Salesforce's Benioff blames forex, execution—but Cramer gives him a pass

Salesforce CEO: Foreign exchange was brutal this quarter

Despite delivering a solid second quarter report card, Salesforce CEO Marc Benioff told CNBC that foreign exchange fluctuations and poor internal execution were to blame for the cloud software company's warning about third quarter revenue.

Salesforce, after Wednesday's closing bell, reported adjusted quarterly profit of 24 cents per share, 2 cents above estimates. Revenue of $2.04 billion was slightly above forecasts.

But those results were overshadowed by the weaker-than-expected forward guidance, and the stock down more than 6 percent drop Thursday. (Click here for the latest CRM quote.)

"Foreign exchange was just brutal in the quarter," Benioff told CNBC's Jim Cramer on "Mad Money" on Wednesday evening.

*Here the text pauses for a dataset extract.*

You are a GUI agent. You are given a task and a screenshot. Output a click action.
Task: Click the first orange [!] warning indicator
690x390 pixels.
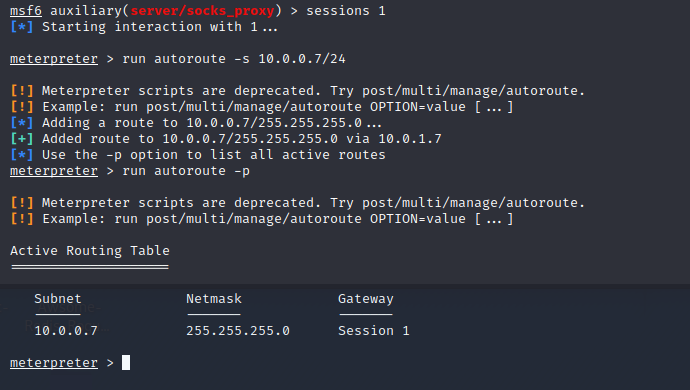pos(22,91)
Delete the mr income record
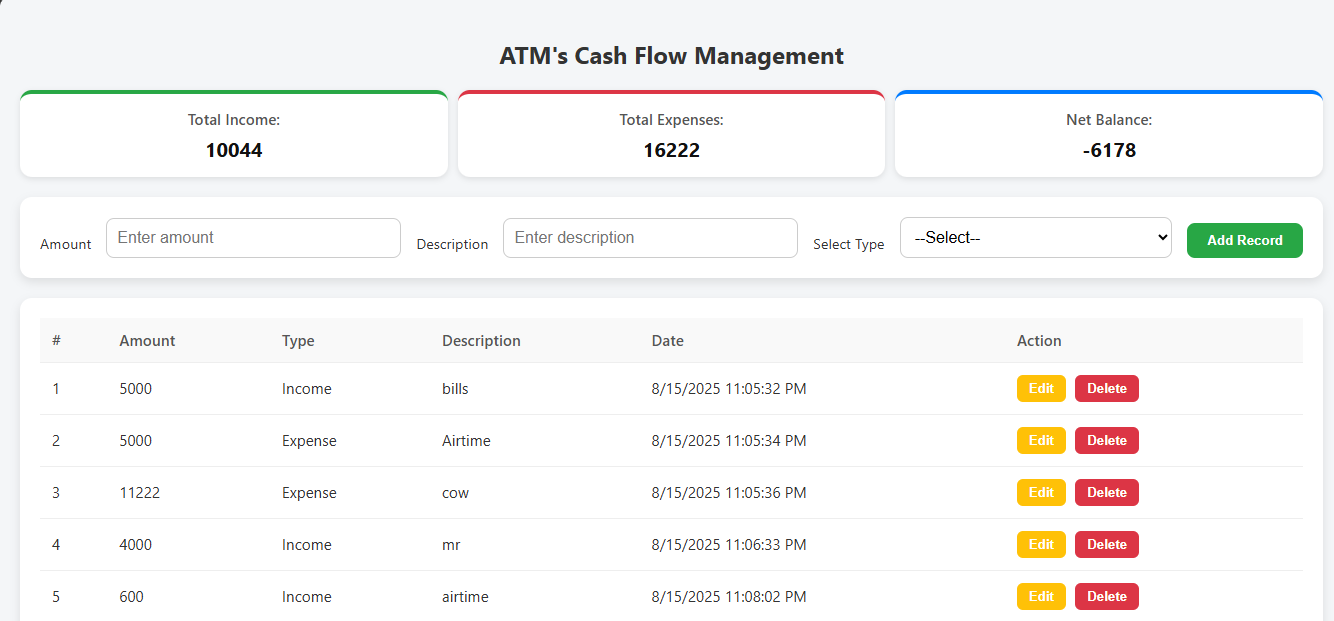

"Not only did we have Brexit, but we have this precipitous fall of the great British pound, which is how we roll up our European currencies," Benioff said. "That dramatically affected our revenue in the quarter. In fact, we've lost $150 million in revenue for the year through this foreign exchange change. Even through that though, we are raising our revenue guidance for the year."

"We did see a bit of softness in the United States at the very end of the second quarter," Benioff added. He stressed that it was not the result of any industry or macroeconomic forces. "It has to do with our own execution in the United States in the quarter in the end."

"[But] I have a lot of confidence in the second half," he said.

Jim Cramer: Give Salesforce the benefit of the doubt

In his analysis of the interview, Cramer said Thursday on "Squawk on the Street" he sympathized with Benioff and praised his candor.

"I'm giving Mark the benefit of the doubt ... because he didn't lower the year ... but more importantly, he literally did spell out it was his own execution," Cramer said.

"I think this is one where you give him benefit of the doubt because they delivered, delivered, delivered [in the past]. And they were very candid, and straightforward. ... They blamed themselves."